I am fitting forest biomass data to a modified version of the Chapman-Richards function using the nlsLM() function. I am curious about the impact of multiple binary predictor variables on the model. The two binary variables are "thinned" and "planted." I have a good sense of how to test the effect of a single binary variable: I can stratify the model by both levels of the predictor, and then use goodness-of-fit tests to determine if the stratified model is better than the simple model. This has been covered in a previous answer: How to test the effect of a grouping variable with a non-linear model?

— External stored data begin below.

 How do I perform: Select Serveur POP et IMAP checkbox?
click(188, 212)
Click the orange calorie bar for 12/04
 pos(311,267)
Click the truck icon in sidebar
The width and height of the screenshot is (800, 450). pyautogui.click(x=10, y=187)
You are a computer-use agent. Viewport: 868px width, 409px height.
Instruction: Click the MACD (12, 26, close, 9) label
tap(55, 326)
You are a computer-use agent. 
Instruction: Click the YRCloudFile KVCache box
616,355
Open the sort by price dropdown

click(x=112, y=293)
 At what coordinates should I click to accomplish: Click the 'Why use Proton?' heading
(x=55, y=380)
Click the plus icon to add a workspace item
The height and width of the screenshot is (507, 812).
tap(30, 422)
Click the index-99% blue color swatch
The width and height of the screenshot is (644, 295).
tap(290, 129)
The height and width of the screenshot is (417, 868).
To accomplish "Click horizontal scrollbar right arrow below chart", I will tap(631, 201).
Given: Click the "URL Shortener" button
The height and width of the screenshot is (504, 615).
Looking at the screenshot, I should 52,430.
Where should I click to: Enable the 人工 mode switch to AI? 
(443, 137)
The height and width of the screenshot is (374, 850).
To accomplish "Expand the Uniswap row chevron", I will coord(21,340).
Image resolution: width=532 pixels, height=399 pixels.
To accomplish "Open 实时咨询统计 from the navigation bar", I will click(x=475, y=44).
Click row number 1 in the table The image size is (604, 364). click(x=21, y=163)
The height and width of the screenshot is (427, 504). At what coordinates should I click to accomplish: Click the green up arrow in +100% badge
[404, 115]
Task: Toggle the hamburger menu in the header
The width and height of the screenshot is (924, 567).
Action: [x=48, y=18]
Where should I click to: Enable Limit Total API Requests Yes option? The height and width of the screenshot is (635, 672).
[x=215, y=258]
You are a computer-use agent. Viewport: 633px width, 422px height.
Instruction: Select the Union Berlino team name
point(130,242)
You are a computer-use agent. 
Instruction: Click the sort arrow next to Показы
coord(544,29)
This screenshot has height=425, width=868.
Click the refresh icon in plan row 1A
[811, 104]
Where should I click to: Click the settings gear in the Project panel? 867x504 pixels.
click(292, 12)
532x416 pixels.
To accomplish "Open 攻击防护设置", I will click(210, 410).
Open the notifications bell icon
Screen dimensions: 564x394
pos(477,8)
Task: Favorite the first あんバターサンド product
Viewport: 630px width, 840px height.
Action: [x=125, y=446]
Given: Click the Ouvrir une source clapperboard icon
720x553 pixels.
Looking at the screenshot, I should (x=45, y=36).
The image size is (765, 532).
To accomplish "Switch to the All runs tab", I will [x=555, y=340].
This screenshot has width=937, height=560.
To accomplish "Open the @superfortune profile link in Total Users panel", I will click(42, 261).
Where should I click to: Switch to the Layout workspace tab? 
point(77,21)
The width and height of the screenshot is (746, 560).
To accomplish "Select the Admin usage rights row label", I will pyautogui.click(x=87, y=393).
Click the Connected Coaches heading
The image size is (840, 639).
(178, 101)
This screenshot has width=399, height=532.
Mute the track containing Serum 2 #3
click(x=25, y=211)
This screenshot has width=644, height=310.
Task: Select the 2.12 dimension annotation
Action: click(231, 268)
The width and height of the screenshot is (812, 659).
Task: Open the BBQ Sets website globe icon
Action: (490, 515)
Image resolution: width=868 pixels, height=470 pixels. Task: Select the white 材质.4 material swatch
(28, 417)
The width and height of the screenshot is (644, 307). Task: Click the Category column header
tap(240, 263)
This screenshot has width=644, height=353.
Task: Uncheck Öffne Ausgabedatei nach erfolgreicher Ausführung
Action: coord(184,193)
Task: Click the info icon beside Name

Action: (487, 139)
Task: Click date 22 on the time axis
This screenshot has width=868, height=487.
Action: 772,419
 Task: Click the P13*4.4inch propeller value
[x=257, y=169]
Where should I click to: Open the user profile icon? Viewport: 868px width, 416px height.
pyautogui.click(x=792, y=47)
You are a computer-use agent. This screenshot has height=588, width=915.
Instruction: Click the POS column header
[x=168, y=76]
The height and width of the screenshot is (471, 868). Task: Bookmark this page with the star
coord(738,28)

However, I am unsure how to correctly test the additive and interactive effects of both binary predictor variables in the same model. For instance, what is the effect of "thinned" given "planted"?
I can create a model (let's call it model1) stratified by all four possible combinations of the predictors:
thinned=Y & planted=Y
thinned=Y & planted=N
thinned=N & planted=Y
thinned=N & planted=N
And compare this to a model (let's call it model2) where I stratify by levels of "planted" only:
planted = Y
planted = N
Using goodness-of-fit testing, I can determine if model1 is a better fit than model2. However, I am uncertain what I've just tested. Did I test for the additive effect of "thinned", or the interactive effect of "thinned"? If I tested for the additive effect of "thinned", how would I test for the interactive effect (or vice versa)?